Exact duplicates of all the records are needed.

§ Provided records
━━━━━━━━━━

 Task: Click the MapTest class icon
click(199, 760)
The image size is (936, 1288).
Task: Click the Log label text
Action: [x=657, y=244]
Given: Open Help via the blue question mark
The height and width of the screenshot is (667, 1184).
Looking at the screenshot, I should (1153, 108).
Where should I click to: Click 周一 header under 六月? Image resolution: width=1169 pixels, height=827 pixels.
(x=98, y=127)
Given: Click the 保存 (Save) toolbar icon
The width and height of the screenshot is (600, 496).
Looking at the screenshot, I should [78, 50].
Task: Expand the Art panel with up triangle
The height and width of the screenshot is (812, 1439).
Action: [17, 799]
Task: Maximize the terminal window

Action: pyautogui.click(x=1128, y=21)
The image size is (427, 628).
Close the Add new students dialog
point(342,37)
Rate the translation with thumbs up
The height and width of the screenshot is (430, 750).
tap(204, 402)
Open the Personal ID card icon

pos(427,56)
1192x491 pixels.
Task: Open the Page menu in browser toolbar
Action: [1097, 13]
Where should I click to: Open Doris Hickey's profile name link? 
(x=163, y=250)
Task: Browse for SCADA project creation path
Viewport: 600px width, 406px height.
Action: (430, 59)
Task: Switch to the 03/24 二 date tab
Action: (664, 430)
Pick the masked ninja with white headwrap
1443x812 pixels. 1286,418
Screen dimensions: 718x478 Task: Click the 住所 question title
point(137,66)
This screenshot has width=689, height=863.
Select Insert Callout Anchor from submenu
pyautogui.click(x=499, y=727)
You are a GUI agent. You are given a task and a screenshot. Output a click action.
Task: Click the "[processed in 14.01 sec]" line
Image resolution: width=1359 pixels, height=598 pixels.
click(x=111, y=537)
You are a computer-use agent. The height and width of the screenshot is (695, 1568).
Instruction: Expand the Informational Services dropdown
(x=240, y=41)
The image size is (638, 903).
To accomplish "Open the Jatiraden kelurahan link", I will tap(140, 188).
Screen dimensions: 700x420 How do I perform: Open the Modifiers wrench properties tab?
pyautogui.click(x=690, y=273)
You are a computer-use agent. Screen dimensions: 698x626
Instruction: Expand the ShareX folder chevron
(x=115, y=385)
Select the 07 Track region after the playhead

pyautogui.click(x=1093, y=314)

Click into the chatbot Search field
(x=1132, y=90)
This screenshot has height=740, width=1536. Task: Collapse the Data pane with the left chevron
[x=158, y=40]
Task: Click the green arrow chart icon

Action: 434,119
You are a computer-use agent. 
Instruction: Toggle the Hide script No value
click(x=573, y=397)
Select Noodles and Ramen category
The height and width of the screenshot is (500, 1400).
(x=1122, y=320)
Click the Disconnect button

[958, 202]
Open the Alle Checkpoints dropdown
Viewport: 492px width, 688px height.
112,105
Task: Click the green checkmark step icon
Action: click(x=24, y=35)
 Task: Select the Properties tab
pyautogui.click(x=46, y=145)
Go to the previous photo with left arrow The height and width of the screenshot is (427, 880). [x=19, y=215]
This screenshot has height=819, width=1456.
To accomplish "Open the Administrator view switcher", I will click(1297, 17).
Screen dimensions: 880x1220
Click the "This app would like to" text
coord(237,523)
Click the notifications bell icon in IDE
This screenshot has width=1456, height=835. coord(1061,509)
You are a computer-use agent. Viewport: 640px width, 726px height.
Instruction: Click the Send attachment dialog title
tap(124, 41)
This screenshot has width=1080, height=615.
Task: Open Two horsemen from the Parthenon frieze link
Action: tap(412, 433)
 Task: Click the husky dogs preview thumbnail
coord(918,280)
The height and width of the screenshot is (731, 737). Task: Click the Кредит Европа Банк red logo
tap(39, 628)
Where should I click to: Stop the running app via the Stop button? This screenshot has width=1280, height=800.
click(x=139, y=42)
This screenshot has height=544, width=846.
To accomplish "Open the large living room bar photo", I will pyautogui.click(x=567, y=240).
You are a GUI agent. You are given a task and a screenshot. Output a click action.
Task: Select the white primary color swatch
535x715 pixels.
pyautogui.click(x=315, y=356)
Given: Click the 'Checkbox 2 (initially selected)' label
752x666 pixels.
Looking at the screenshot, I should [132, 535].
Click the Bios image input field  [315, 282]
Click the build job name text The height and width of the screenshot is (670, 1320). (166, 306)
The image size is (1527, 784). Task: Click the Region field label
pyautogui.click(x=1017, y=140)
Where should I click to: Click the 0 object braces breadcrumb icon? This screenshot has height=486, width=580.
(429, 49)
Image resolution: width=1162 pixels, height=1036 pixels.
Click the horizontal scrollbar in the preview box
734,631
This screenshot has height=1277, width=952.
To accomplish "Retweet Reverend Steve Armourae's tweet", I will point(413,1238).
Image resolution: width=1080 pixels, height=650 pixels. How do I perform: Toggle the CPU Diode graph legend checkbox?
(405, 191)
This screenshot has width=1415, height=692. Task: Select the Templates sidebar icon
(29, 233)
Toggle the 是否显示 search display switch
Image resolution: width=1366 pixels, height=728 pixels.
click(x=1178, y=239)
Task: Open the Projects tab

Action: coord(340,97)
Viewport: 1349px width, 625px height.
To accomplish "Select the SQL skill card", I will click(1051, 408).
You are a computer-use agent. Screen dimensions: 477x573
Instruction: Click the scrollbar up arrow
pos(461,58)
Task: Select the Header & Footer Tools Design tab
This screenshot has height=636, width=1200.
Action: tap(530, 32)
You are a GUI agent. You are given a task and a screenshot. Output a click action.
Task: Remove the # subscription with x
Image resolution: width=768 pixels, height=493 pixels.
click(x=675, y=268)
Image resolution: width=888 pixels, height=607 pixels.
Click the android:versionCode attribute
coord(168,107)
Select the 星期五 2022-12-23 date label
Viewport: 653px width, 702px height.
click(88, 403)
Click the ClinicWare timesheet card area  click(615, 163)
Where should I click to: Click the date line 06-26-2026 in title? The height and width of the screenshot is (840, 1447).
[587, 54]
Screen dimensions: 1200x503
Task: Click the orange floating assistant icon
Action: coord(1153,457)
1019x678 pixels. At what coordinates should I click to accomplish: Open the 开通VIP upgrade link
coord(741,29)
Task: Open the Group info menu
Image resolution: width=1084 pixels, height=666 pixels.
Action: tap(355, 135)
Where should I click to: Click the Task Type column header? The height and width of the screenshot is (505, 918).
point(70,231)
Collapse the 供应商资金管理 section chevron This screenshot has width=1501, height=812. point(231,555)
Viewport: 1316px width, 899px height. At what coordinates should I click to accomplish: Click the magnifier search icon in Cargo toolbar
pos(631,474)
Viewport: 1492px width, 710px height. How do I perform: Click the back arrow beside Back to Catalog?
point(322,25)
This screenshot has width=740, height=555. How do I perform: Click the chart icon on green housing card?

━━━━━━━━━━

§ Your solution
 Task: Click the MapTest class icon
click(199, 760)
The image size is (936, 1288).
Task: Click the Log label text
Action: [x=657, y=244]
Given: Open Help via the blue question mark
The height and width of the screenshot is (667, 1184).
Looking at the screenshot, I should (1153, 108).
Where should I click to: Click 周一 header under 六月? Image resolution: width=1169 pixels, height=827 pixels.
(x=98, y=127)
Given: Click the 保存 (Save) toolbar icon
The width and height of the screenshot is (600, 496).
Looking at the screenshot, I should [78, 50].
Task: Expand the Art panel with up triangle
The height and width of the screenshot is (812, 1439).
Action: [17, 799]
Task: Maximize the terminal window

Action: pyautogui.click(x=1128, y=21)
The image size is (427, 628).
Close the Add new students dialog
point(342,37)
Rate the translation with thumbs up
The height and width of the screenshot is (430, 750).
tap(204, 402)
Open the Personal ID card icon

pos(427,56)
1192x491 pixels.
Task: Open the Page menu in browser toolbar
Action: [1097, 13]
Where should I click to: Open Doris Hickey's profile name link? 
(x=163, y=250)
Task: Browse for SCADA project creation path
Viewport: 600px width, 406px height.
Action: (430, 59)
Task: Switch to the 03/24 二 date tab
Action: (664, 430)
Pick the masked ninja with white headwrap
1443x812 pixels. 1286,418
Screen dimensions: 718x478 Task: Click the 住所 question title
point(137,66)
This screenshot has width=689, height=863.
Select Insert Callout Anchor from submenu
pyautogui.click(x=499, y=727)
You are a GUI agent. You are given a task and a screenshot. Output a click action.
Task: Click the "[processed in 14.01 sec]" line
Image resolution: width=1359 pixels, height=598 pixels.
click(x=111, y=537)
You are a computer-use agent. The height and width of the screenshot is (695, 1568).
Instruction: Expand the Informational Services dropdown
(x=240, y=41)
The image size is (638, 903).
To accomplish "Open the Jatiraden kelurahan link", I will tap(140, 188).
Screen dimensions: 700x420 How do I perform: Open the Modifiers wrench properties tab?
pyautogui.click(x=690, y=273)
You are a computer-use agent. Screen dimensions: 698x626
Instruction: Expand the ShareX folder chevron
(x=115, y=385)
Select the 07 Track region after the playhead

pyautogui.click(x=1093, y=314)

Click into the chatbot Search field
(x=1132, y=90)
This screenshot has height=740, width=1536. Task: Collapse the Data pane with the left chevron
[x=158, y=40]
Task: Click the green arrow chart icon

Action: 434,119
You are a computer-use agent. 
Instruction: Toggle the Hide script No value
click(x=573, y=397)
Select Noodles and Ramen category
The height and width of the screenshot is (500, 1400).
(x=1122, y=320)
Click the Disconnect button

[958, 202]
Open the Alle Checkpoints dropdown
Viewport: 492px width, 688px height.
112,105
Task: Click the green checkmark step icon
Action: click(x=24, y=35)
 Task: Select the Properties tab
pyautogui.click(x=46, y=145)
Go to the previous photo with left arrow The height and width of the screenshot is (427, 880). [x=19, y=215]
This screenshot has height=819, width=1456.
To accomplish "Open the Administrator view switcher", I will click(1297, 17).
Screen dimensions: 880x1220
Click the "This app would like to" text
coord(237,523)
Click the notifications bell icon in IDE
This screenshot has width=1456, height=835. coord(1061,509)
You are a computer-use agent. Viewport: 640px width, 726px height.
Instruction: Click the Send attachment dialog title
tap(124, 41)
This screenshot has width=1080, height=615.
Task: Open Two horsemen from the Parthenon frieze link
Action: tap(412, 433)
 Task: Click the husky dogs preview thumbnail
coord(918,280)
The height and width of the screenshot is (731, 737). Task: Click the Кредит Европа Банк red logo
tap(39, 628)
Where should I click to: Stop the running app via the Stop button? This screenshot has width=1280, height=800.
click(x=139, y=42)
This screenshot has height=544, width=846.
To accomplish "Open the large living room bar photo", I will pyautogui.click(x=567, y=240).
You are a GUI agent. You are given a task and a screenshot. Output a click action.
Task: Select the white primary color swatch
535x715 pixels.
pyautogui.click(x=315, y=356)
Given: Click the 'Checkbox 2 (initially selected)' label
752x666 pixels.
Looking at the screenshot, I should [132, 535].
Click the Bios image input field  [315, 282]
Click the build job name text The height and width of the screenshot is (670, 1320). (166, 306)
The image size is (1527, 784). Task: Click the Region field label
pyautogui.click(x=1017, y=140)
Where should I click to: Click the 0 object braces breadcrumb icon? This screenshot has height=486, width=580.
(429, 49)
Image resolution: width=1162 pixels, height=1036 pixels.
Click the horizontal scrollbar in the preview box
734,631
This screenshot has height=1277, width=952.
To accomplish "Retweet Reverend Steve Armourae's tweet", I will point(413,1238).
Image resolution: width=1080 pixels, height=650 pixels. How do I perform: Toggle the CPU Diode graph legend checkbox?
(405, 191)
This screenshot has width=1415, height=692. Task: Select the Templates sidebar icon
(29, 233)
Toggle the 是否显示 search display switch
Image resolution: width=1366 pixels, height=728 pixels.
click(x=1178, y=239)
Task: Open the Projects tab

Action: coord(340,97)
Viewport: 1349px width, 625px height.
To accomplish "Select the SQL skill card", I will click(1051, 408).
You are a computer-use agent. Screen dimensions: 477x573
Instruction: Click the scrollbar up arrow
pos(461,58)
Task: Select the Header & Footer Tools Design tab
This screenshot has height=636, width=1200.
Action: tap(530, 32)
You are a GUI agent. You are given a task and a screenshot. Output a click action.
Task: Remove the # subscription with x
Image resolution: width=768 pixels, height=493 pixels.
click(x=675, y=268)
Image resolution: width=888 pixels, height=607 pixels.
Click the android:versionCode attribute
coord(168,107)
Select the 星期五 2022-12-23 date label
Viewport: 653px width, 702px height.
click(88, 403)
Click the ClinicWare timesheet card area  click(615, 163)
Where should I click to: Click the date line 06-26-2026 in title? The height and width of the screenshot is (840, 1447).
[587, 54]
Screen dimensions: 1200x503
Task: Click the orange floating assistant icon
Action: coord(1153,457)
1019x678 pixels. At what coordinates should I click to accomplish: Open the 开通VIP upgrade link
coord(741,29)
Task: Open the Group info menu
Image resolution: width=1084 pixels, height=666 pixels.
Action: tap(355, 135)
Where should I click to: Click the Task Type column header? The height and width of the screenshot is (505, 918).
point(70,231)
Collapse the 供应商资金管理 section chevron This screenshot has width=1501, height=812. point(231,555)
Viewport: 1316px width, 899px height. At what coordinates should I click to accomplish: Click the magnifier search icon in Cargo toolbar
pos(631,474)
Viewport: 1492px width, 710px height. How do I perform: Click the back arrow beside Back to Catalog?
point(322,25)
This screenshot has width=740, height=555. How do I perform: Click the chart icon on green housing card?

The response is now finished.